I was on an airplane in 2002, flying to San Francisco for a conference. The in-flight movies weren’t terribly appealing, and so I was flipping through the music channels. One program stopped my channel surfing – an hour-long interview and music show featuring a singer from Greece I’d never head of – Mario Frangoulis.
He had (and still has) a beautiful tenor voice; I sat mesmerized by the songs and the interview. When he sang the song “Luna Rossa” in Italian, the only thing I understood was that it was about a red moon. But it evoked an image in my mind – a priest dancing on a beach. And not a Catholic priest, but an Episcopal priest. I don’t know why, but it did.

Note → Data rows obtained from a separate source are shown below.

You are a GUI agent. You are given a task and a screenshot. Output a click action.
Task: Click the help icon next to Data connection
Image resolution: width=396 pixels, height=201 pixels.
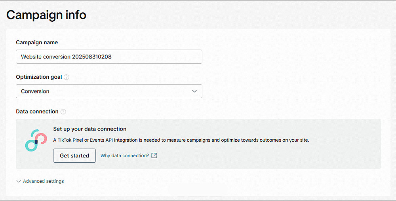pyautogui.click(x=63, y=112)
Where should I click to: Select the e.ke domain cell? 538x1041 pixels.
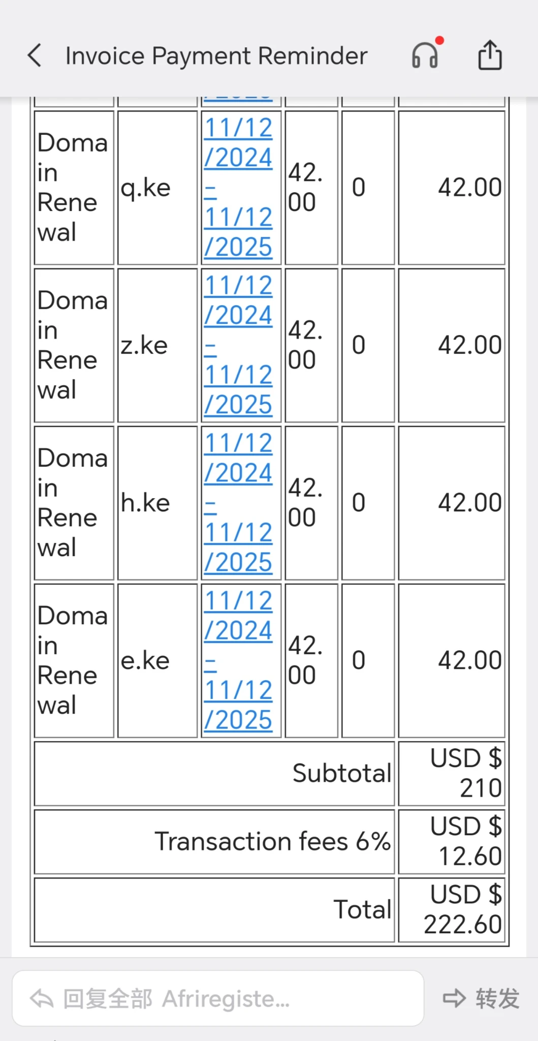pyautogui.click(x=145, y=661)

The image percolated, literally for years. I began imagining a story in my head – and it grew in my head for three years. In late 2005, I began to pour the story on to the computer screen, and I poured some 300,000 words (a typical novel has between 70,000 and 100,000 words). And then I cut and slashed and burned. I rewrote. I divided and divided again.
The result was a 93,000-word manuscript, which was spurned by every agent and publisher I contacted. As one agent told me at a writer’s conference, “If it ain’t got vampires, it ain’t gonna sell.” And it didn’t have 50 shades of gray, either.
The manuscript eventually found a publishing home, with a small publisher in the Midwest. It became Dancing Priest, and made its appearance in late 2011. I won’t be able to retire on the royalties, but it did OK for a first novel by an unknown writer published by a small firm. It’s a love story – a young Anglican priest falls in love with a young American woman who doesn’t share his faith in God.
It’s not what’s strictly known today as “Christian fiction.” It’s also not what’s considered “general fiction.” It’s a hybrid, a kind of crossover book.
I’d written a story that had been in my head and eventually my heart for years. I was taken aback by what readers said.
“It demonstrates that noble behavior is still a good and possible thing for young men today.”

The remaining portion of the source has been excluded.